(PROBLEMS TO WORK ON):
[1] In the post about the World Cup's opening game, who scored Brazil's equalizer?
[2] Translate this sentence from the post about the World Cup's opening game into Spanish: "There are two Barça players in the Brazil side."
[3] Reproduce the part of the post about the World Cup's opening game starting with "The Month-Long Horror" and going on through "the host nation.".

[BEGIN TEXT SHOWN]

The Month-Long Horror of the World Cup has begun.  Although I have to admit that the own goal by Brazil (and a Real Madrid player at that) has added a certain piquancy to the opening game which until this point has never been lost by the host nation.



            There are two Barça players in the Brazil side.  And we might pause here and wonder at the fact that I know things like this.  And pause again because Neymar has scored to equalize for the home side.  Croatia will now collapse and the game will become part of boring World Cup history.

            It is a nasty thing to say, but I rather think that I want Brazil to lose and play badly so that the fully justified opposition to the rampant corruption of FIFA and the Brazilian government can be held up to the scrutiny that it deserves.  There were disturbances in Sao Paulo but they have been overshadowed by the frankly embarrassing opening ceremony and the excitement of the opening game.  A lot can happen in a month, but I fear that the vested interests that sucked the country dry with their extortion will be able to enjoy the fruits of their illicit machinations without too many explicit condemnations.

[END TEXT SHOWN]
[BEGIN RECORDED INFORMATION]

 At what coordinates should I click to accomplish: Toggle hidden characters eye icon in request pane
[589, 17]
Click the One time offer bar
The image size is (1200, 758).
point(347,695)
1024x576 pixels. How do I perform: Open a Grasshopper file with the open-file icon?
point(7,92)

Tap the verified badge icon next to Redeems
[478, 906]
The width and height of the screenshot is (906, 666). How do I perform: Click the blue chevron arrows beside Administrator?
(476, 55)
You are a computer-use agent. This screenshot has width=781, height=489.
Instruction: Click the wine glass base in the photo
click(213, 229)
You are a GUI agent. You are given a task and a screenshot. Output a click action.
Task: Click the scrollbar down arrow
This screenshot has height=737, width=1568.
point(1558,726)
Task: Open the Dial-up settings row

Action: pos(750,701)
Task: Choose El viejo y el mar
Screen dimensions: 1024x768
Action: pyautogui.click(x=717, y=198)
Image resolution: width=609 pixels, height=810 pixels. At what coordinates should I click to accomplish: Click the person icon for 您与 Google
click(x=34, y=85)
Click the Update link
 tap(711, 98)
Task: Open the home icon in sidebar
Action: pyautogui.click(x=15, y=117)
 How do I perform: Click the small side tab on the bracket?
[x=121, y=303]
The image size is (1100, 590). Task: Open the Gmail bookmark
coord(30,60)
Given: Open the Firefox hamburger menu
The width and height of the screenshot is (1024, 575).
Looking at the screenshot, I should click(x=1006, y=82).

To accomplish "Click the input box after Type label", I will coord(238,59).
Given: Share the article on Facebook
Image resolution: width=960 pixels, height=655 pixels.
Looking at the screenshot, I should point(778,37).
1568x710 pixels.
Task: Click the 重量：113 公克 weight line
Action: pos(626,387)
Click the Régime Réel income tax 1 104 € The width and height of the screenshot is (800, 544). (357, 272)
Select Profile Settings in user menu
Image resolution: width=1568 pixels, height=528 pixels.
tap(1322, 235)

[END RECORDED INFORMATION]

(TASK-BY-TASK RESULTS):
[1] Neymar

[2] Hay dos jugadores del Barça en la selección de Brasil.

[3]
The Month-Long Horror of the World Cup has begun.  Although I have to admit that the own goal by Brazil (and a Real Madrid player at that) has added a certain piquancy to the opening game which until this point has never been lost by the host nation.